La lógica de guerra que se ha impuesto ha dejado una tragedia que como una profunda herida abierta, será muy difícil de ir superando. Siria cada vez menos, si es que en algo, se parece al país de 2011. Hay más de 370,000 muertos, además de casi 100,00 personas desaparecidas; se estima que 12 millones de ciudadanos, de un total de 30 millones de habitantes en el país, han tenido que abandonar sus hogares. La destrucción se ha impuesto por doquier. Una de cada tres casas estaría inservible según reporta El País, desde España.
Es cierto que Rusia está teniendo una presencia notable en la región y que en Siria ha impuesto sus propias normativas. Las tropas dirigidas desde Moscú, que apoyan a Al Asad, el actual mandatario, ven abrirse oportunidades producto de dos razones fundamentales.
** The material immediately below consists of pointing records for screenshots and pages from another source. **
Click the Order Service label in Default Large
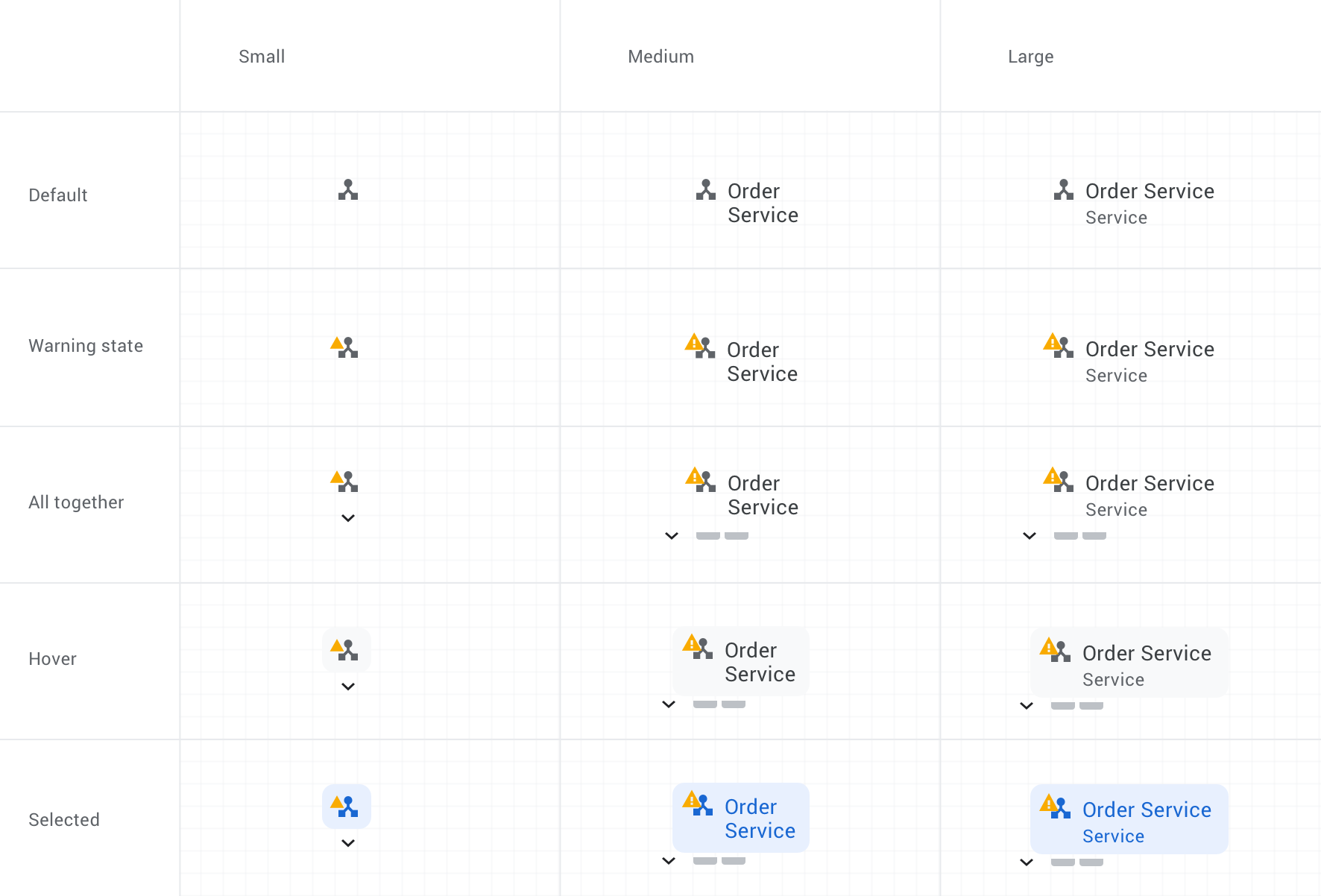 pyautogui.click(x=1150, y=191)
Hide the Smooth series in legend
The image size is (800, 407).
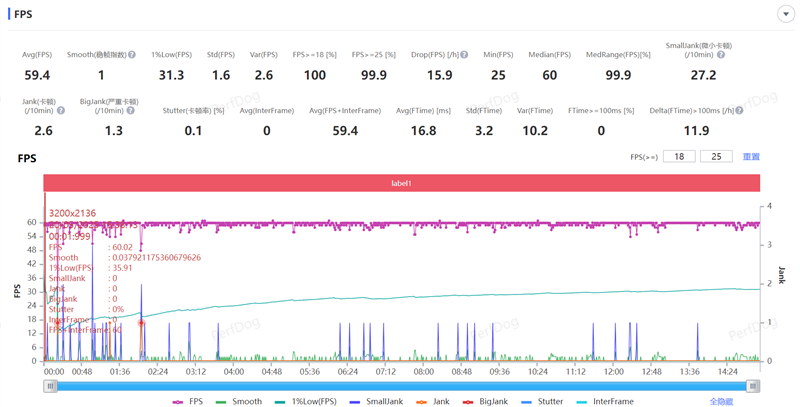(238, 401)
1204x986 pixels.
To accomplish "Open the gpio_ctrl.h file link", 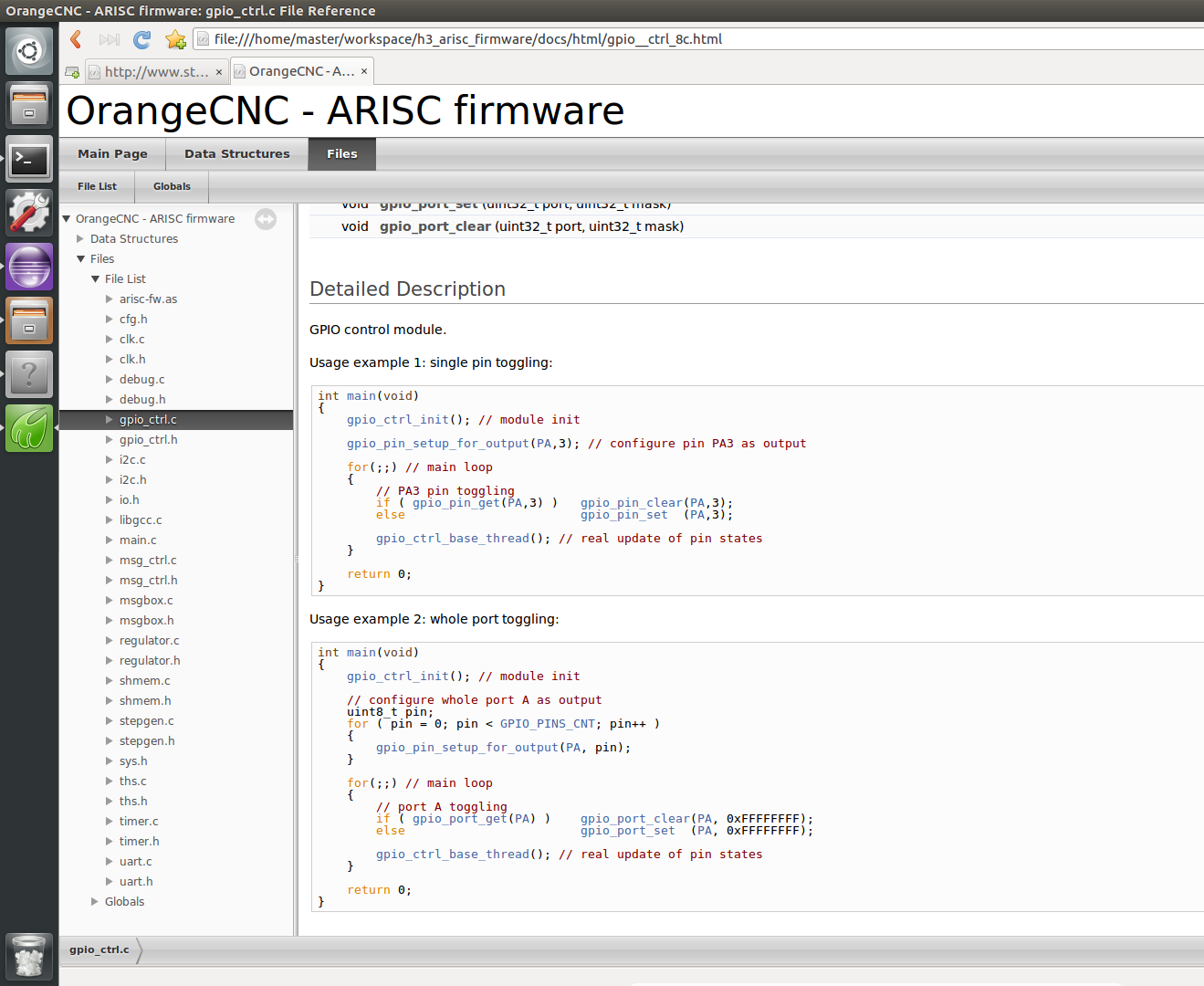I will pos(148,440).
Por una parte Trump, quien continúa su retirada y se parapeta en Washington. El mandatario actual en la Casa Blanca tiene suficientes problemas en el frente interno como para abrir nuevos procesos que desgasten aún más su mermado liderazgo.
Por otra parte, Rusia no ha perdido la iniciativa y se ha embarcado en una política beligerante en todo un corredor que conectaría Siria con Irán, Turquía, y más al norte con Crimea y el oriente de Ucrania. Es claro que los intereses petroleros y de energía en general de la región siria convencen al Kremlin de que alentar los esfuerzos bélicos en esta región, son inversiones que bien podrían madurar en el medio y largo plazo.
En este juego de suma cero -ante la retirada polémica producto de las pocas claridades imperantes en Washington- Rusia y China llegan a acuerdos con otras potencias de la región del cercano oriente. Este posicionamiento también fortalece la presencia de Rusia ante una Europa aletargada que se ve forzada a darle prioridad a sus propios problemas, en particular con la dinámica incierta y el laberinto en que se ha transformado el “brexit”.
Es difícil prever una salida en Siria y la región aledaña. Terriblemente, mientras Siria y otros países ponen los muertos, los gobernantes como casi siempre ocurre, negocian con los mercaderes de armas. Ellos tienen beneficios y utilidades. Ellos se aseguran así, el engrosamiento de sus chequeras, además del creciente nivel de sus activos en los mercados bursátiles.
(*) Ph.D. University of Pittsburgh/Harvard. Profesor de la Escuela de Administración de la de la Universidad del Rosario.